Exosomal signaling in gynecologic cancer development: The role of cancer-associated fibroblasts

Gynecologic cancer, a prevalent and debilitating disease affecting women worldwide, is characterized by the uncontrolled proliferation of cells in the reproductive organs. The complex etiology of gynecologic cancer encompasses multiple subtypes, including cervical, ovarian, uterine, vaginal, and vulvar cancers. Despite optimal treatment strategies, which typically involve cytoreductive surgery and platinum-based chemotherapy, gynecologic cancer frequently exhibits recalcitrant relapse and poor prognosis.
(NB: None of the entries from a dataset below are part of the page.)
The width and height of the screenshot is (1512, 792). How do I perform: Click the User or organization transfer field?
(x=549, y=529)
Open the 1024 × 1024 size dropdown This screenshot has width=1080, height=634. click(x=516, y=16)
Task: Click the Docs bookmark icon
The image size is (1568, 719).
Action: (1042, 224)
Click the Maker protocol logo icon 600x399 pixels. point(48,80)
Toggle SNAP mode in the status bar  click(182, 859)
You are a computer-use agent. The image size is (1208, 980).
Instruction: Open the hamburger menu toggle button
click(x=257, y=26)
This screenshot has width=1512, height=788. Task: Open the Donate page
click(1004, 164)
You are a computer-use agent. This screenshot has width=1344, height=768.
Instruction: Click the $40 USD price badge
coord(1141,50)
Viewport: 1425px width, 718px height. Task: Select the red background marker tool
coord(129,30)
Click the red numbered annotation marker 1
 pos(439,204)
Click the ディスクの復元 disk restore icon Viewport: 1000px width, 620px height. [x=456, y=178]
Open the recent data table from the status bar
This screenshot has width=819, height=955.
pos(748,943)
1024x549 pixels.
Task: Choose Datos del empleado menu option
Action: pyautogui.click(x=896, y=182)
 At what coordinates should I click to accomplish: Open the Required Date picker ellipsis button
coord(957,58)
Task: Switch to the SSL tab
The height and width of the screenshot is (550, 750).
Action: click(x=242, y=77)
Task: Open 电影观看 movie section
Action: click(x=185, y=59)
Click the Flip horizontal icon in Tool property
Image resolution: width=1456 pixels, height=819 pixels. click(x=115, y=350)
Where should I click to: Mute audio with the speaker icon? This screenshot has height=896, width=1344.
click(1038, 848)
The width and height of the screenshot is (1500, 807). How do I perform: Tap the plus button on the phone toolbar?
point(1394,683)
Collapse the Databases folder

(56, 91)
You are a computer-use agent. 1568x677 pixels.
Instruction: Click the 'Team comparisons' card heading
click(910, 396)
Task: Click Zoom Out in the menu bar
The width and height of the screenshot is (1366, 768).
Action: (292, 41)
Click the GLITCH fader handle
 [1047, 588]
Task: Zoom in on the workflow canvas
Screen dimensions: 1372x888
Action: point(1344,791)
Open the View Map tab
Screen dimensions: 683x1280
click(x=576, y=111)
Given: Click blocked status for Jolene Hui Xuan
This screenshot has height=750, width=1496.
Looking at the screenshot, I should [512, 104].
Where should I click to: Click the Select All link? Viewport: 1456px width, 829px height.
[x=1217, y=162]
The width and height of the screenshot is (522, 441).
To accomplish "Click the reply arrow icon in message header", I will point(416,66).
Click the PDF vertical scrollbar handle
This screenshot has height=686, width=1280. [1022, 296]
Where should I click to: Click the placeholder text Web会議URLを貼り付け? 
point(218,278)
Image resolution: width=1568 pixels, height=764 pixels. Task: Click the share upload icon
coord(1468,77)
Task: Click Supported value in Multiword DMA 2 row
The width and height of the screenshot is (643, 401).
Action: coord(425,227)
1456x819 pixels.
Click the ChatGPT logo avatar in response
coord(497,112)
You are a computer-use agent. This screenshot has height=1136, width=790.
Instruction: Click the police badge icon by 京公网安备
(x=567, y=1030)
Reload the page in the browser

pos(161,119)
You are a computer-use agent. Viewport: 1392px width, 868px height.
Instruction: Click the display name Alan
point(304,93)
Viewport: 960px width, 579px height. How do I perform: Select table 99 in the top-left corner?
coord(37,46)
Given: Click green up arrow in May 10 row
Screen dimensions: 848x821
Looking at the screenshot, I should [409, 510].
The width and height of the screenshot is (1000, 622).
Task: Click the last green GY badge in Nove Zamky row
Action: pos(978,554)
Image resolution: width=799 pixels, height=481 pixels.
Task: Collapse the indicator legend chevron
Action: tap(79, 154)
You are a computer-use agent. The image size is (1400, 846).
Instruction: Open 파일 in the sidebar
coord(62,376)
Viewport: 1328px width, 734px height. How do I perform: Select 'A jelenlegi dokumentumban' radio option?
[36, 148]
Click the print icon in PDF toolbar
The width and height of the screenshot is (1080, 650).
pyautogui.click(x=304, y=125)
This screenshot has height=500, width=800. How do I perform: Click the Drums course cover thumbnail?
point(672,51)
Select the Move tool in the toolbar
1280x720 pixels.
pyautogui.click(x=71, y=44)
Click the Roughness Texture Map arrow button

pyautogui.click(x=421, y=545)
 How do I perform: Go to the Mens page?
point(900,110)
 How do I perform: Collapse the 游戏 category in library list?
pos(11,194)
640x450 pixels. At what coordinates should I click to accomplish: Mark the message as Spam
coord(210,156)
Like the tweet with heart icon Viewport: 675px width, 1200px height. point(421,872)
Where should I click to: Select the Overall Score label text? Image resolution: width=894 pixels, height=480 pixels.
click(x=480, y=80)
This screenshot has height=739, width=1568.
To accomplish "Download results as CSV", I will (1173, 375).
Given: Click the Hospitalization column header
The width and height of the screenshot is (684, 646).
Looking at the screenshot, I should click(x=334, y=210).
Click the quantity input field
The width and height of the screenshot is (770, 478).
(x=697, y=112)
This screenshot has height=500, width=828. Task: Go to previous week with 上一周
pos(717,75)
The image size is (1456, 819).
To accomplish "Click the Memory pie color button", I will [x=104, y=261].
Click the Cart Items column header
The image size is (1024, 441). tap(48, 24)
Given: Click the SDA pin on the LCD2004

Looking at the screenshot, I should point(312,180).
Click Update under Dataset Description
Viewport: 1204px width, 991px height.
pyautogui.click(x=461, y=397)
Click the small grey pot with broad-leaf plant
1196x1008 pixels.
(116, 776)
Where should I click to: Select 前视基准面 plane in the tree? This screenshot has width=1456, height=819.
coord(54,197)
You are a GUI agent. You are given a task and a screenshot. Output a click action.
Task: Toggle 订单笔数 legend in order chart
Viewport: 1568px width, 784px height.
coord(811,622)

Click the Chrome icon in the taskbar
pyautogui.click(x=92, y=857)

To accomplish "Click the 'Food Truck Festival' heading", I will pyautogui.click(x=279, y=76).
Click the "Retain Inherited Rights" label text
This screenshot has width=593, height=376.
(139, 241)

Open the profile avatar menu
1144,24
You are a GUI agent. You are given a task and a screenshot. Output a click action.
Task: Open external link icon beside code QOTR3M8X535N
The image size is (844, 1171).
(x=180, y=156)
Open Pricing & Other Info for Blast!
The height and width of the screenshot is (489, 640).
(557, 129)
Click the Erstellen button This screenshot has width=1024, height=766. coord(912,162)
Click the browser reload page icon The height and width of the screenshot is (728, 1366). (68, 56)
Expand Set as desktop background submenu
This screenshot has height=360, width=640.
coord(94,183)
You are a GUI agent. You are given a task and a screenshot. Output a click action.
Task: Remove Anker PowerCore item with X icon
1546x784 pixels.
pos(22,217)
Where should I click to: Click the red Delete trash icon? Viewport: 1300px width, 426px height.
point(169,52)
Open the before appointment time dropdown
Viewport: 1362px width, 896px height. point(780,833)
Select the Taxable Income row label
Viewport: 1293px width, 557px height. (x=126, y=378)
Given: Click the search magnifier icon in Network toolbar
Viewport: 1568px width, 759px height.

Recent studies have underscored the significance of the tumor microenvironment in ovarian carcinogenesis, particularly with regards to the discovery of aberrant genomic, transcriptomic, and proteomic profiles. Within this context, cancer-associated fibroblasts (CAFs) emerge as a crucial component of the stromal cell population, playing a pivotal role in oncogenesis and cancer progression. CAF-derived exosomes, small extracellular vesicles capable of conveying biological information between cells, have been implicated in a range of tumor-related processes, including tumorigenesis, cell proliferation, metastasis, drug resistance, and immune responses. Furthermore, aberrant expression of CAF-derived exosomal noncoding RNAs and proteins has been found to strongly correlate with clinical and pathological characteristics of gynecologic cancer patients. Our review provides a novel perspective on the role of CAF-derived exosomes in gynecologic cancer, highlighting their potential as diagnostic biomarkers and therapeutic targets.